Je ne connaissais pas Waugh, mais j’ai beaucoup aimé son ironie à la limite de la causticité et sa férocité. Car il est féroce avec ses personnages : les Anglais d’Amérique, personnifiés par Sir Ambrose, sont ridicules, les Américaines, telle Aimée, sont des cruches interchangeables, etc. Et le tout est traité avec assez de finesse pour faire rire ou sourire. J’en redemande !

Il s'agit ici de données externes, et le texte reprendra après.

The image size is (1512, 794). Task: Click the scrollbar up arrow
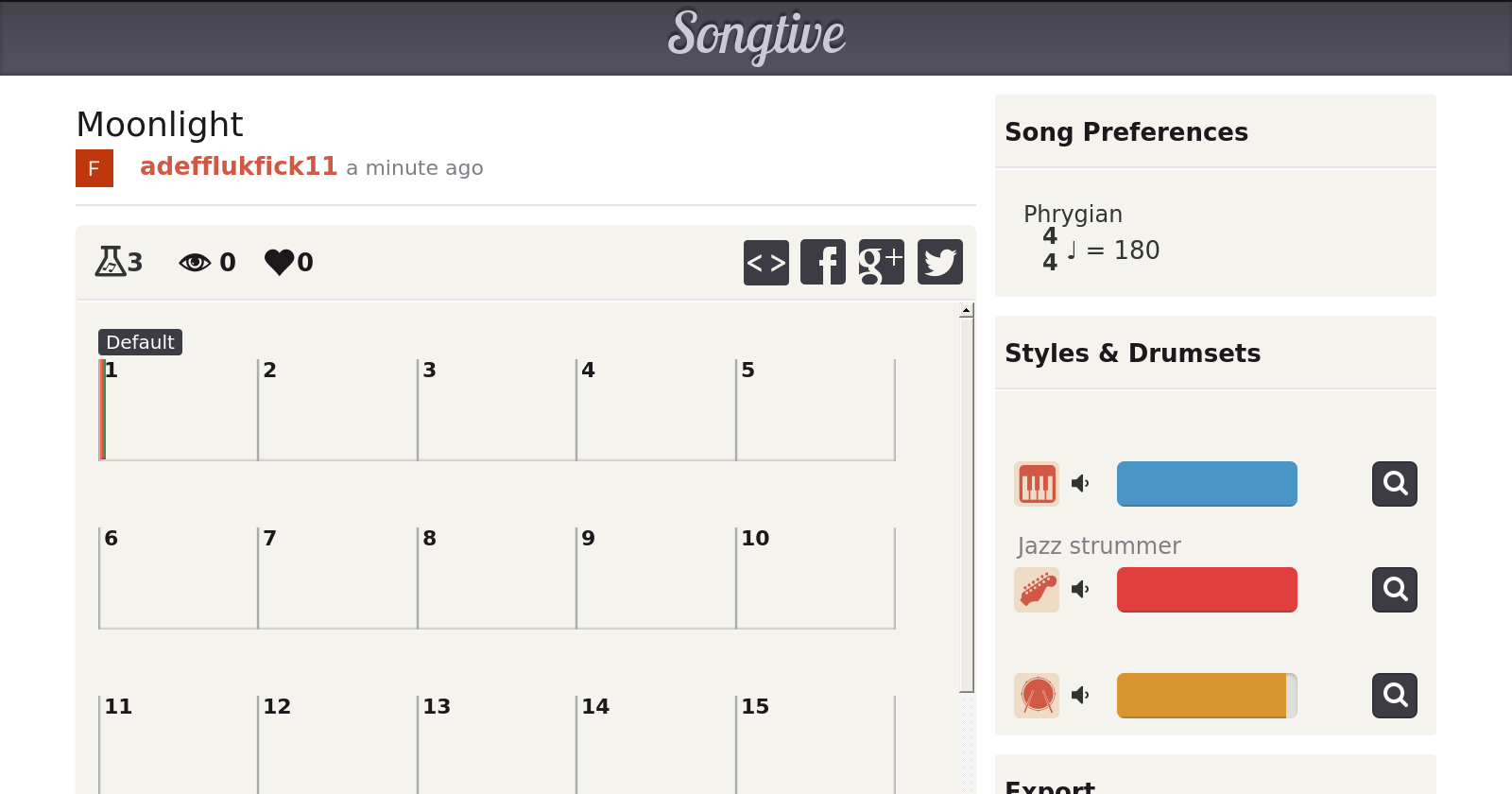pyautogui.click(x=966, y=310)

Guigomas - Valenciennes - 54 ans - 22 novembre 2010


Délicieux cynisme 8 étoiles


Dans ce court roman, Evelyn Waugh décrit avec truculence et drôlerie le monde des pompes funèbres. Ce regard acerbe sur les us et coutumes funéraires de nos sociétés permet de prendre un certain recul et prend le parti de dédramatiser la douleur de la mort d'un proche. Justement, ces êtres perdus sont appelés les "chers disparus" tandis que ceux qui leur survivent sont les "délaissés", d'après le baratin marketing des travailleurs des pompes funèbres décrits par E. Waugh, auxquels il ne fait évidemment aucun cadeau.
Le protagoniste, Denis Barlow, travaille pour un dérivé de ces entreprises puisqu'il s'occupe quant à lui des enterrements d'animaux domestiques. Travail qui ne le passionne guère mais qui lui permet de trouver du temps pour écrire ses poèmes. Denis est anglais et vit en Amérique. Il fait partie d'une petite communauté d'anglais nostalgiques de leur patrie originelle, et évidemment le travail de Denis ne plaît guère à ses compatriotes... Un anglais, à l'étranger encore plus qu'ailleurs, doit être à la hauteur de ses origines et donc ne pas se fourvoyer en pratiquant ce genre de métier... pensez donc! L’organisation de funérailles pour chiens par un anglais, c'est une honte pour la couronne! A la suite du décès d'un proche (« Le cher disparu »), Denis devra s'occuper des obsèques et se rendra donc dans le temple du commerce de la mort (pour humains cette fois), mais c’est avec l’œil du spécialiste qu’il décrit l’endroit, et c’est avec un plaisir immense que le lecteur le suit dans les méandres des salles mortuaires. Denis considérera d’ailleurs cette visite comme un complément à son travail et tentera de piquer quelques bonnes idées à cette société... Il tombera même amoureux d'un de ces hôtesses de la mort et s'ensuivra une histoire rocambolesque à souhait.

Un bon roman donc, caustique et hilarant qui n'en demeure pas moins intéressant dans l'analyse des coutumes funéraires de nos sociétés. A lire pour rire mais aussi et surtout pour réfléchir sur la perception de la mort.